_What is required_: Once you have located the line containing "Identify the click" in the material below, return it exactly along with each line after it through the line containing "Antivirus (306, 967)".

_Records provided_:
────

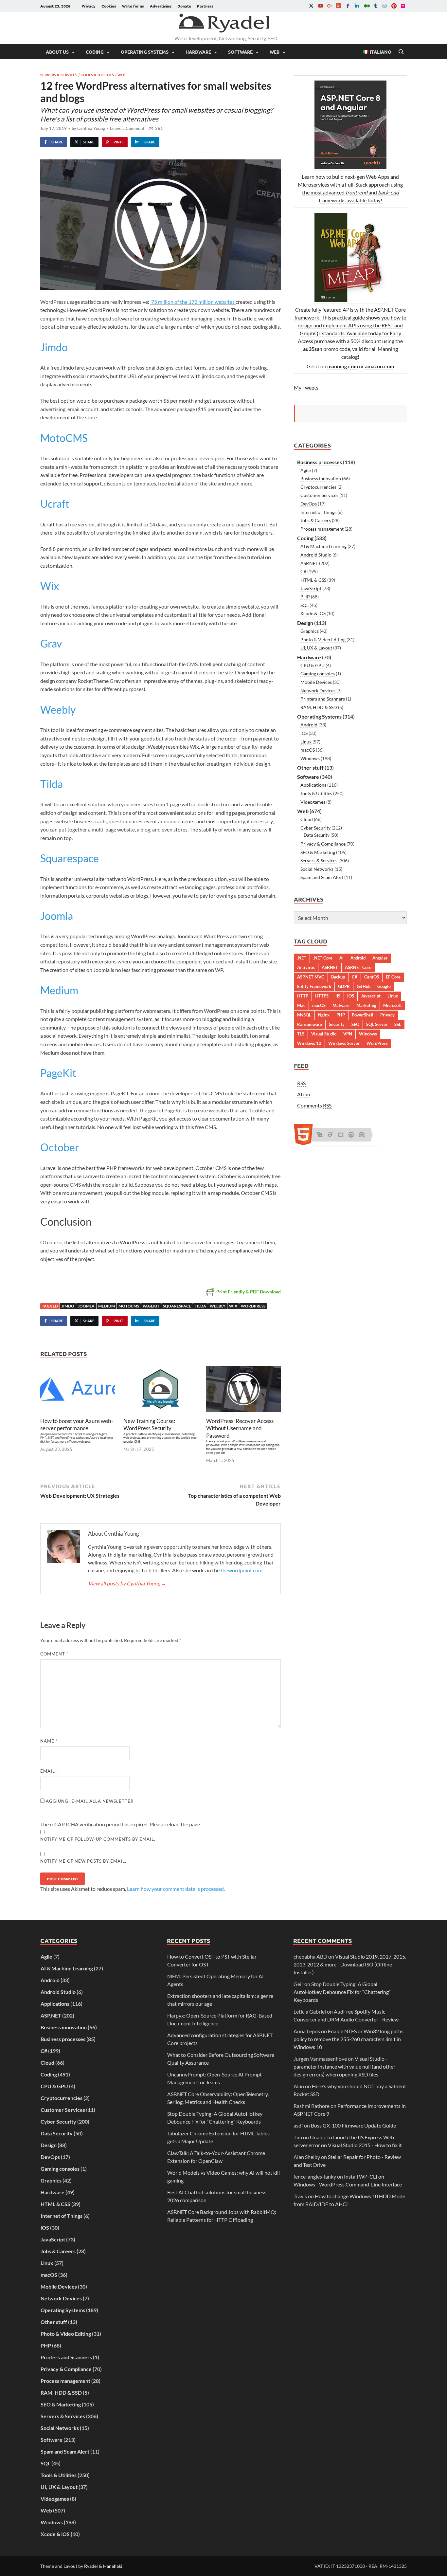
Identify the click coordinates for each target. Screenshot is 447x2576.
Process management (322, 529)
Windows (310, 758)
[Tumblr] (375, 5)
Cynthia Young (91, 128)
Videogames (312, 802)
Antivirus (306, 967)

────

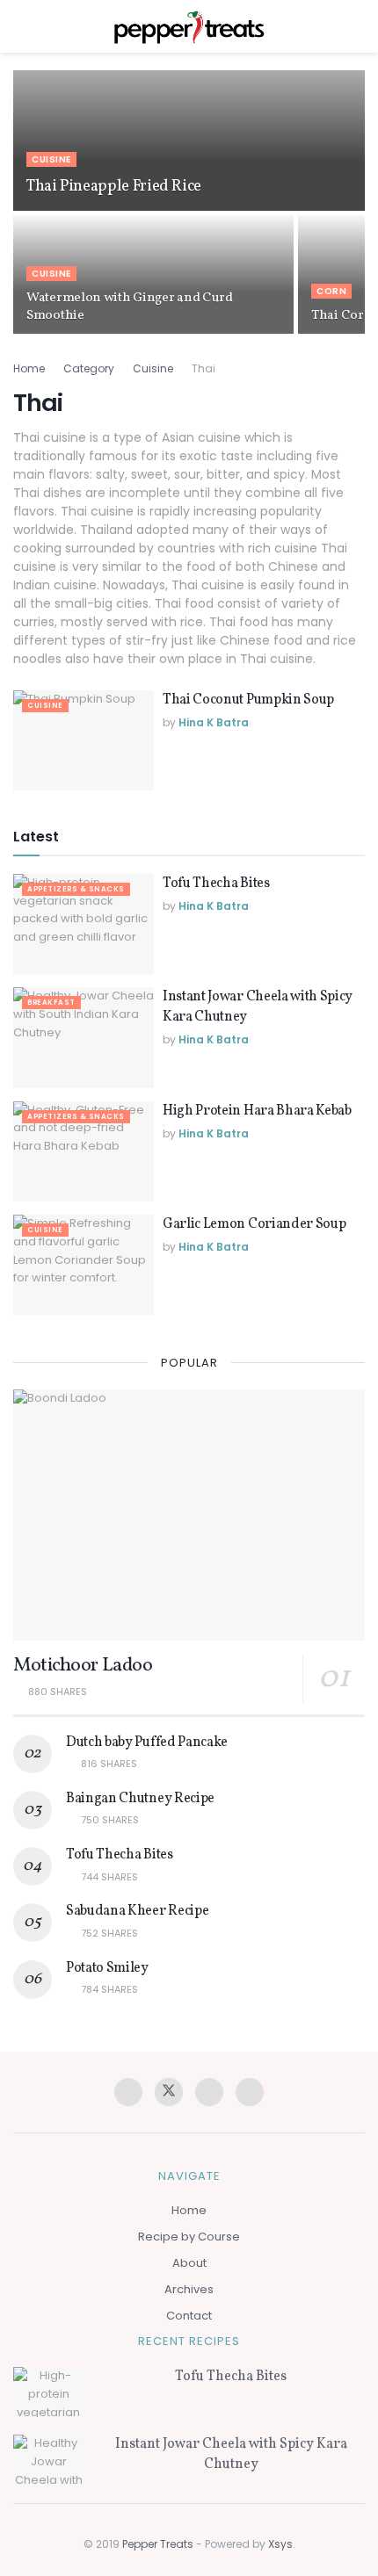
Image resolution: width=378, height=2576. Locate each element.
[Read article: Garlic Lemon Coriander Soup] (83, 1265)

────

_Your response_:
Identify the click coordinates for each target. Screenshot is 447x2576.
Process management (322, 529)
Windows (310, 758)
[Tumblr] (375, 5)
Cynthia Young (91, 128)
Videogames (312, 802)
Antivirus (306, 967)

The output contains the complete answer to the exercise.